Cloning a repo with submodules
If you already have a repo which has submodules in it and you are looking to clone it then, all you have to do is clone the repo and fetch submodule in it with this:
git clone <REPO_URL>
cd <REPO_FOLDER> && git submodule init && git submodule update
Deploying repository on netlify
Now if you are deploying the site using netlify and your repo has a private submodule in it. Then you will have to follow steps below otherwise the build will fail cause netlify will not be able to clone the private module.
To resolve this netlify has given a way:
- Generate deploy keys, you can read on how to do that here
- Second, make sure that url is in
email@example.com in .gitmodules file
- Lastly go into child’s repo setting > Deploy keys and click on add new key button and add the deploy keys that you generated in the first step, there.
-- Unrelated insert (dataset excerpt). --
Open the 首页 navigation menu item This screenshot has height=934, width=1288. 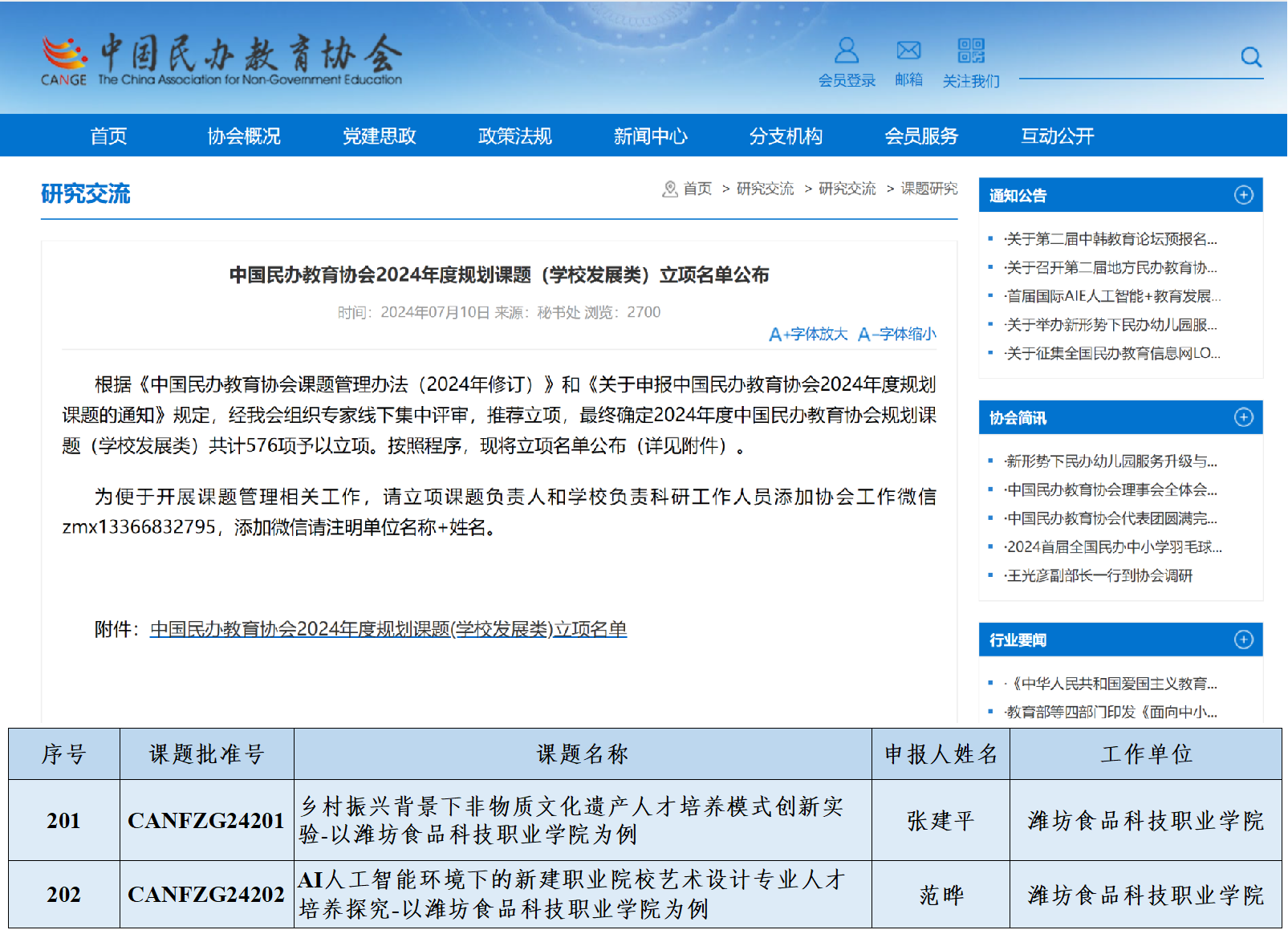pos(108,136)
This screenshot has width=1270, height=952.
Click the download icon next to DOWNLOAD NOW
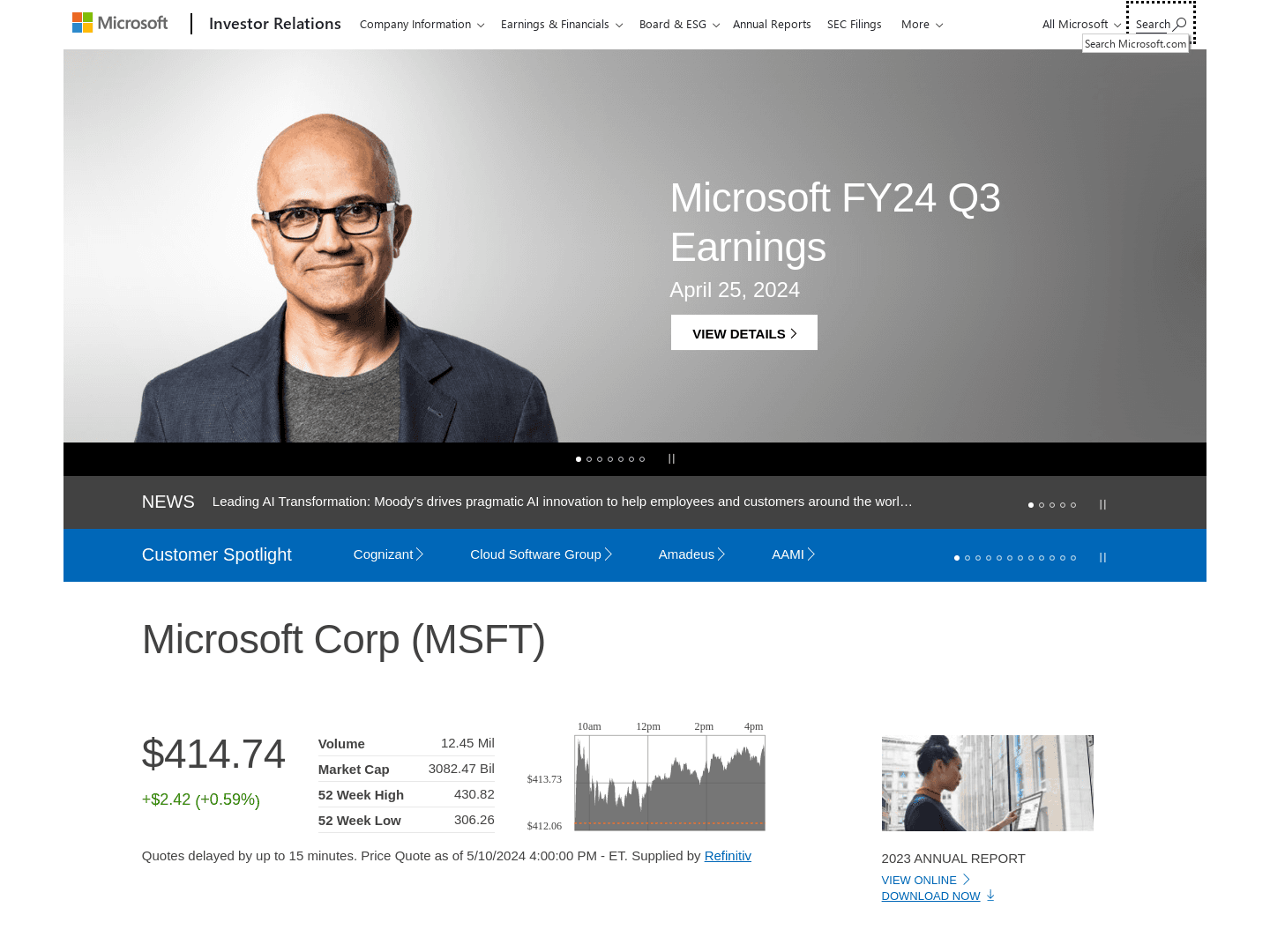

The site will be successfully deployed.
- Submodules allow you to keep a Git repository as a subdirectory of another Git repository.
You can add a submodule with this command
git submodule add <SUBMODULE_REPO_PATH>
- Never work on a submodule from a parent repo. You should always just pull in changes to update it.
- You can update submodule in a project with
git submodule update --remote, where
--remoteflag implies fetch from remote url.